▸ Job item A: Recast the rows as a numbered list, from the first row through the line containing "y-tick-label: Invercargill is", leaving out blank lines.

▸ Excerpted passage:
========================================

# winter watering



## circle*s*acres (Dec 19, 2009)

LOL. Well my high tech hillbilly heater is an old ice chest bottom. If you take out warm or even hot water you would be surprised at how long it take it to refreeze. Also once it snows you just pack snow around it for extra insulation. We check them twice a day. Works well for us here in PA. A few times it gets cold enough to freeze solid at night, then it is put on a sled in hauled to the basement to sit by the wood stove to thaw. Another one is then put in its place. I think it would work even better if in was in a building, under a roof of some sort, or at least had a wind block of some kind. 

Just a making do with what we have,

Liza

PS: I took the time to write this up to answer a question on the yahoo pack group. However, it would not let me post.( It says I'm signed in, however, I can neither post or move about the site.) lol So I decided to at least share it here as I did take the time to write it. Hope someone finds it helpful.


----------



## jross (Dec 20, 2008)

That sounds like a good solution to a major problem.

========================================

▸ Materials provided:
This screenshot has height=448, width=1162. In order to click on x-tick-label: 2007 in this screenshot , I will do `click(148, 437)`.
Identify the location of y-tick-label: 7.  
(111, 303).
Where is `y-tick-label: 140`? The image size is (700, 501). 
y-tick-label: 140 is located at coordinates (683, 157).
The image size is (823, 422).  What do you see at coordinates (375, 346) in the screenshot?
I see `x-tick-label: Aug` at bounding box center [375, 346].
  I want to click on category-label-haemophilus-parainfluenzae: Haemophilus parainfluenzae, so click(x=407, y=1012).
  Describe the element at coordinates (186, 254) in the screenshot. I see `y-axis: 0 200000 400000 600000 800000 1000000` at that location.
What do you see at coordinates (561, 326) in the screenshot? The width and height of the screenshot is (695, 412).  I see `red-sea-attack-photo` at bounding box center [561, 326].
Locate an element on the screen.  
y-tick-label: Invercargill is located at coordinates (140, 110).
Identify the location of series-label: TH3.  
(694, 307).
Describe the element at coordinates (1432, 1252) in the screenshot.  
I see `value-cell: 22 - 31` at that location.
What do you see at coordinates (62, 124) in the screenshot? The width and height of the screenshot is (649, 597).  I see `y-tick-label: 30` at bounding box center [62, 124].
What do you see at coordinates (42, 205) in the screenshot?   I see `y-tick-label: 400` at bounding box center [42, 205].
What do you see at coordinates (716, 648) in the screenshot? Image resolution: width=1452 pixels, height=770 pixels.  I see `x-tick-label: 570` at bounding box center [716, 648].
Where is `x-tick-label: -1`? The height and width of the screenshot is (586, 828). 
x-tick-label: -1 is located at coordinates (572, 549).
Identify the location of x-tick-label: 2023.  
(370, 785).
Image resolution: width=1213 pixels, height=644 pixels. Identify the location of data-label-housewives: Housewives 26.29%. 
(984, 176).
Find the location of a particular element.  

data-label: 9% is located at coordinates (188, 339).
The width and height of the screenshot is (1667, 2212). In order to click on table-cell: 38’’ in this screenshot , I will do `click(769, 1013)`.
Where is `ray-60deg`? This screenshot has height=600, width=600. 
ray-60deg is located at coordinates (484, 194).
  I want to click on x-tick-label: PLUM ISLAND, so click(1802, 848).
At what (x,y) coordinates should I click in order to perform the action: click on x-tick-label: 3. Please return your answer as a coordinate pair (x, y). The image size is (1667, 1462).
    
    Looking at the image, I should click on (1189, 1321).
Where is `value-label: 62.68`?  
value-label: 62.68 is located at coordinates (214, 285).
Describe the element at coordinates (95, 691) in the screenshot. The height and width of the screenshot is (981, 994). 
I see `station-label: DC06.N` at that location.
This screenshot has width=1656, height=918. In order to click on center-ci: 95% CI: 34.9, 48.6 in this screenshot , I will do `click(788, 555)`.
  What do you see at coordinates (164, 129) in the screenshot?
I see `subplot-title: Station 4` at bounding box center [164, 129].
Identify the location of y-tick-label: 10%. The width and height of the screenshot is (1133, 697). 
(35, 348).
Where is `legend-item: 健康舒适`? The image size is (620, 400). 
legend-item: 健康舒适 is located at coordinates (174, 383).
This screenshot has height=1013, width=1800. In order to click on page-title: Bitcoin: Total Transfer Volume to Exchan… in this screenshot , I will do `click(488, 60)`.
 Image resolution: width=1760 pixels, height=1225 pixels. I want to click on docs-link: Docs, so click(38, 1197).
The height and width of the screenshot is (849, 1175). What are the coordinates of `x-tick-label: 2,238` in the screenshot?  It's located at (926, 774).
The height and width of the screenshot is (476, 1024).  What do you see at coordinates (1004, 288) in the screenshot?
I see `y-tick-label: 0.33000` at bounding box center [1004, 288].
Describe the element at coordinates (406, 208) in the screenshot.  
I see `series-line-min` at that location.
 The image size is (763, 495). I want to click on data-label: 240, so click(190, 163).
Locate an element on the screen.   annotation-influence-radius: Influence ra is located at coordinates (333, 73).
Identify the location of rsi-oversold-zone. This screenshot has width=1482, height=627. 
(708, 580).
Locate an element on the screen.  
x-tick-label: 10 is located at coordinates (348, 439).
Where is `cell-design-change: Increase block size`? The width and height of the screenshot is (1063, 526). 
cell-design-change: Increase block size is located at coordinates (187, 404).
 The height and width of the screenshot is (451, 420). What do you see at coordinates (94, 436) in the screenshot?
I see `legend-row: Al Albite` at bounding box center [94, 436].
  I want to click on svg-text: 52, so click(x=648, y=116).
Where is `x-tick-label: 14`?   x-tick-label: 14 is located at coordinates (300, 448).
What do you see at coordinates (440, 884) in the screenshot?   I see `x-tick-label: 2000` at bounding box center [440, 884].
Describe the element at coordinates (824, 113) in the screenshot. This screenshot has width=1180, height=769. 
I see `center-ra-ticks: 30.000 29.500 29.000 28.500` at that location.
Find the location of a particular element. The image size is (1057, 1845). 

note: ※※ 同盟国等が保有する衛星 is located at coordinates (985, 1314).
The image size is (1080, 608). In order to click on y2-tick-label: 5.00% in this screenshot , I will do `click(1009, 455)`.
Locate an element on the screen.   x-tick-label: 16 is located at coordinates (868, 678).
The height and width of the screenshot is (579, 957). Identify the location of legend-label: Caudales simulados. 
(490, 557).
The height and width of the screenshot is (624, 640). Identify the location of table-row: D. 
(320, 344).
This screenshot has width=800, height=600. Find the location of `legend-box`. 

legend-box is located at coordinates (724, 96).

========================================

▸ Job item B: Using the winter watering thread, decide whether each statement agrees with it, and quote the words that decide it: (i) The first poster checks the water containers twice a day. (ii) A container that freezes solid is taken to the barn to thaw. (iii) The first poster's write-up was posted on the yahoo pack group.

▸ Answer box A:
1. This screenshot has height=448, width=1162. In order to click on x-tick-label: 2007 in this screenshot , I will do `click(148, 437)`.
2. Identify the location of y-tick-label: 7.  
3. (111, 303).
4. Where is `y-tick-label: 140`? The image size is (700, 501). 
5. y-tick-label: 140 is located at coordinates (683, 157).
6. The image size is (823, 422).  What do you see at coordinates (375, 346) in the screenshot?
7. I see `x-tick-label: Aug` at bounding box center [375, 346].
8.   I want to click on category-label-haemophilus-parainfluenzae: Haemophilus parainfluenzae, so click(x=407, y=1012).
9.   Describe the element at coordinates (186, 254) in the screenshot. I see `y-axis: 0 200000 400000 600000 800000 1000000` at that location.
10. What do you see at coordinates (561, 326) in the screenshot? The width and height of the screenshot is (695, 412).  I see `red-sea-attack-photo` at bounding box center [561, 326].
11. Locate an element on the screen.  
12. y-tick-label: Invercargill is located at coordinates (140, 110).

▸ Answer box B:
(i) Yes: "We check them twice a day."
(ii) No: "hauled to the basement to sit by the wood stove to thaw."
(iii) No: "it would not let me post."